**MATERIALS PROVIDED:**
• • •

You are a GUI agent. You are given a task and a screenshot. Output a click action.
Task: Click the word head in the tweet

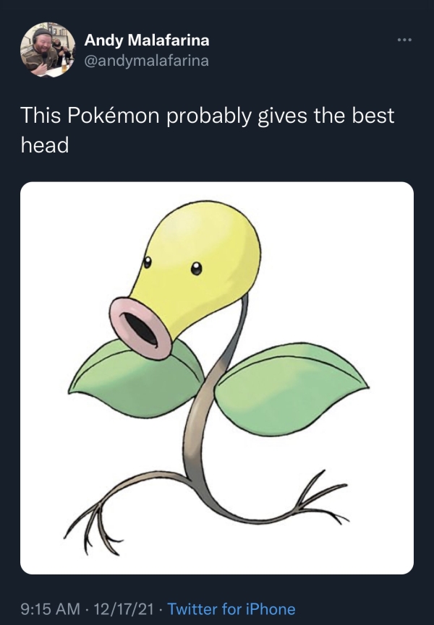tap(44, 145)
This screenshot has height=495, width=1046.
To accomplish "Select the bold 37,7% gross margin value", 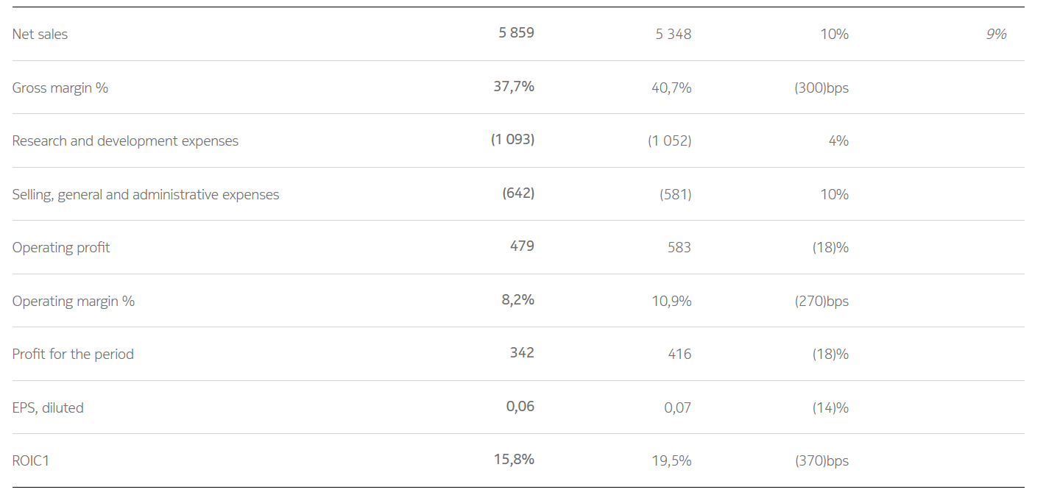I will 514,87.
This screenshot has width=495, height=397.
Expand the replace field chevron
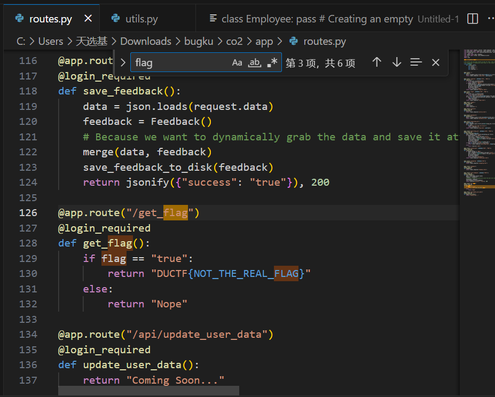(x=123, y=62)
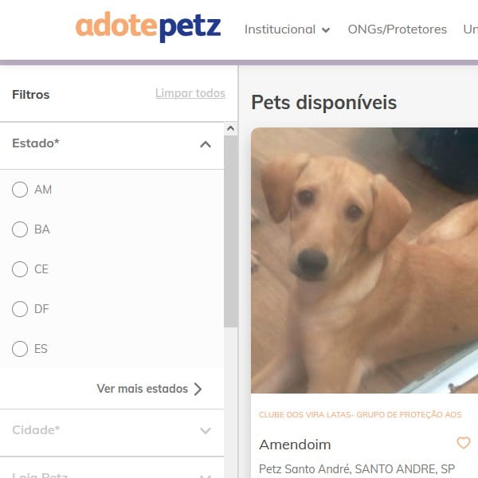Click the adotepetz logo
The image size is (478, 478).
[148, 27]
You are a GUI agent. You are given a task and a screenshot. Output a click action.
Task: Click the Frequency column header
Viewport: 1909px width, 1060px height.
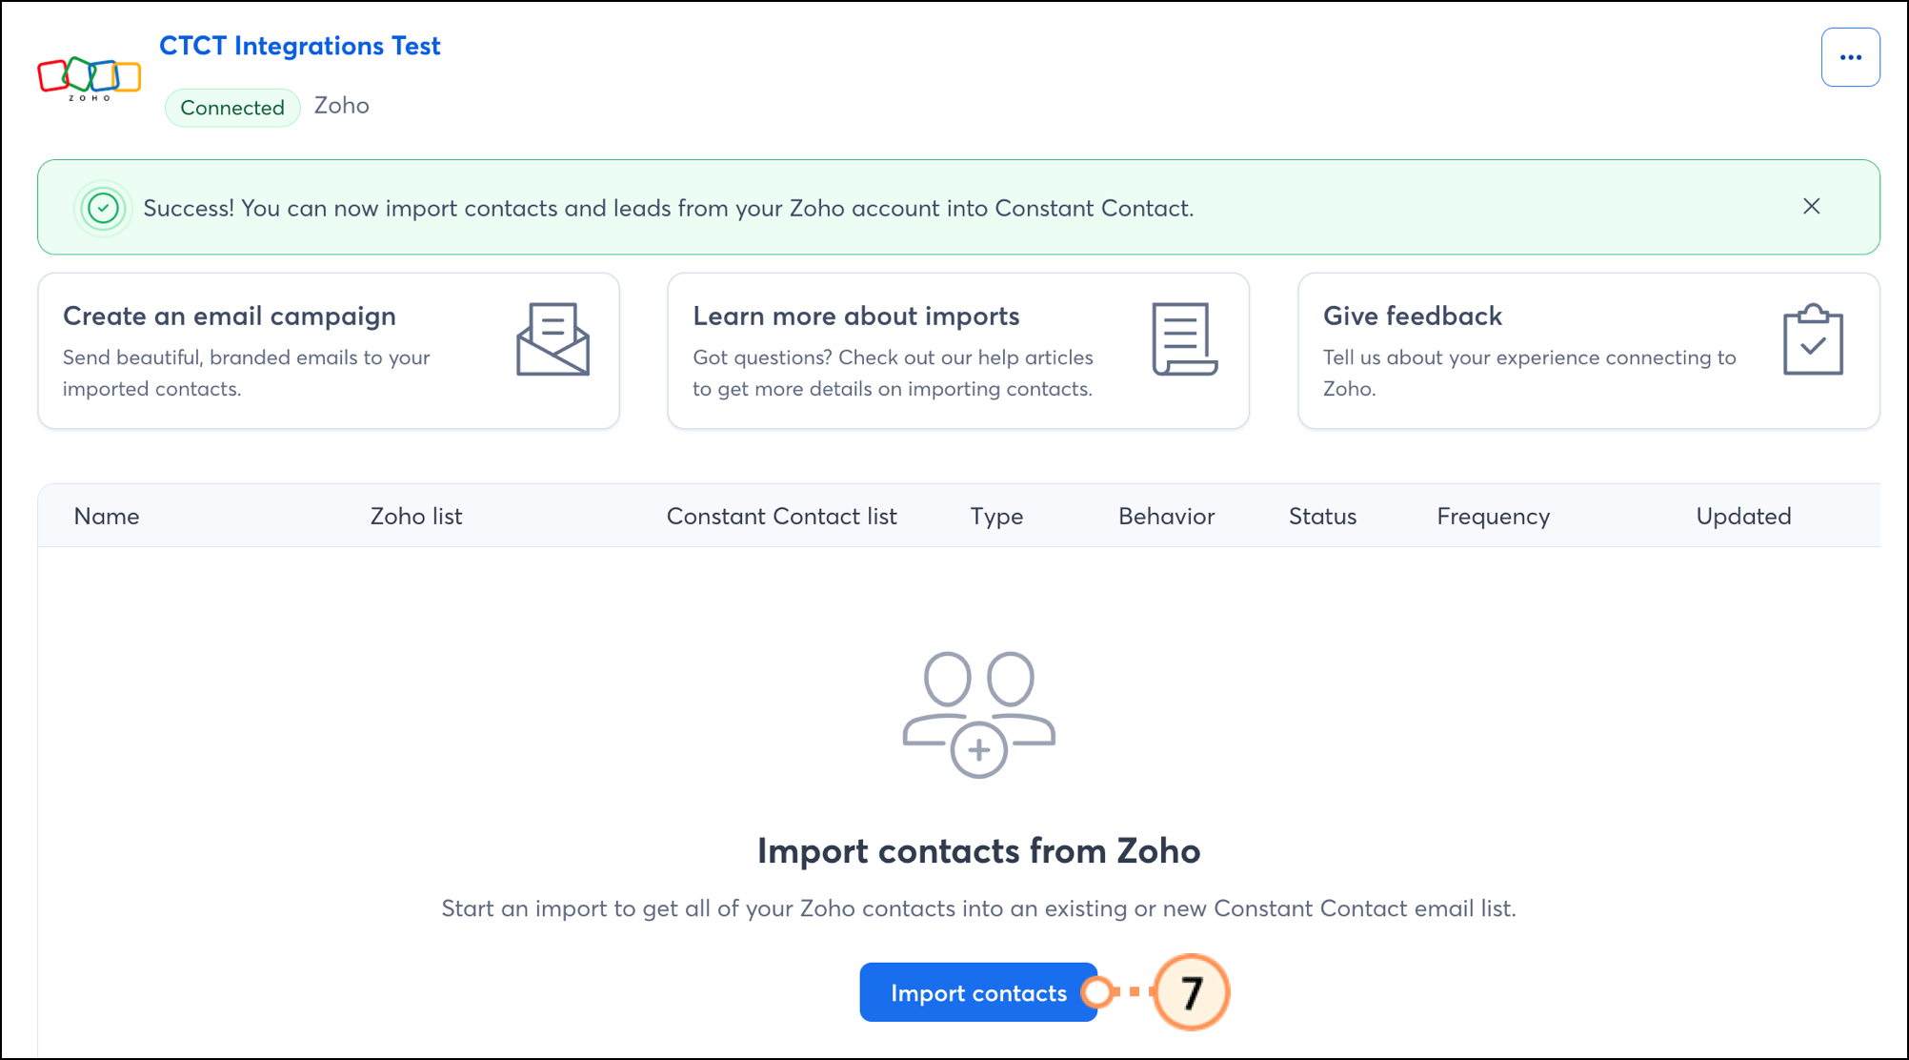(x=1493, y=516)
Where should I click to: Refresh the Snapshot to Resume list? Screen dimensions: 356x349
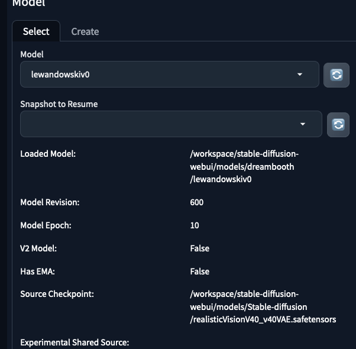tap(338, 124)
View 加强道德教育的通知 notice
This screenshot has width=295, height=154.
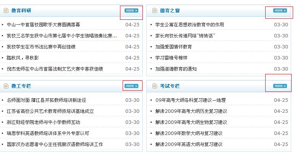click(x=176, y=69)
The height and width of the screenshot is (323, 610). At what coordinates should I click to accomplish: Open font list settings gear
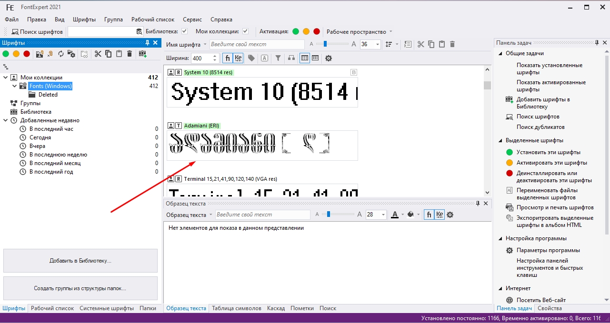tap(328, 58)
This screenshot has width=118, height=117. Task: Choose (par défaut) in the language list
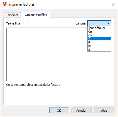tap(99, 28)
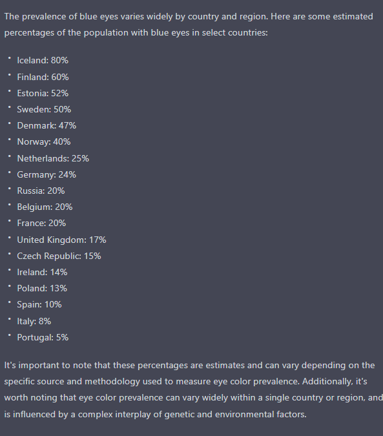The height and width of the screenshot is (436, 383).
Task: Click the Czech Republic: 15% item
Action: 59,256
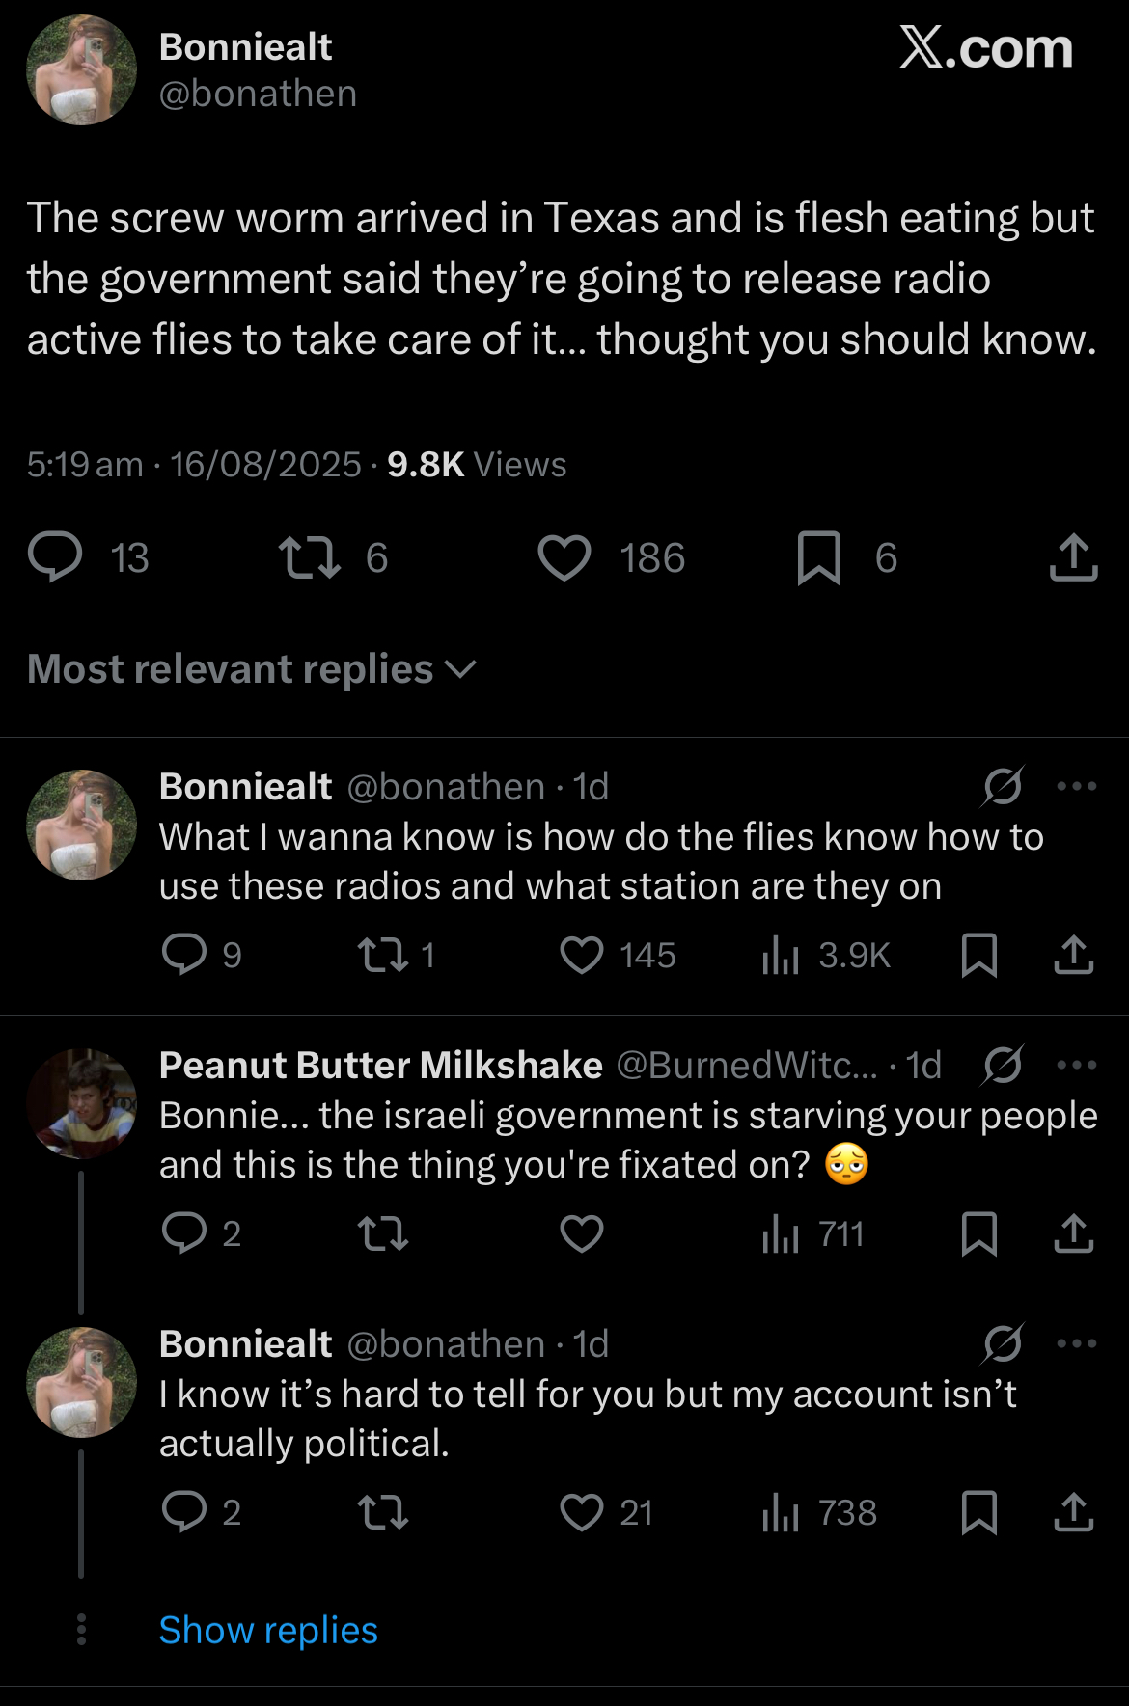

• • •

**TASK ITEM:** Going by the data above, give back only the lines from the one containing "This screenshot has width=495, height=397." through the one containing "Task: Click the Frequency column header", exactly as they stand, both ends included and no images.

**TASK ANSWER:**
This screenshot has width=495, height=397.
Expand the replace field chevron
(x=123, y=62)
Click the adotepetz logo
The image size is (478, 478).
[148, 27]
You are a GUI agent. You are given a task and a screenshot. Output a click action.
Task: Click the Frequency column header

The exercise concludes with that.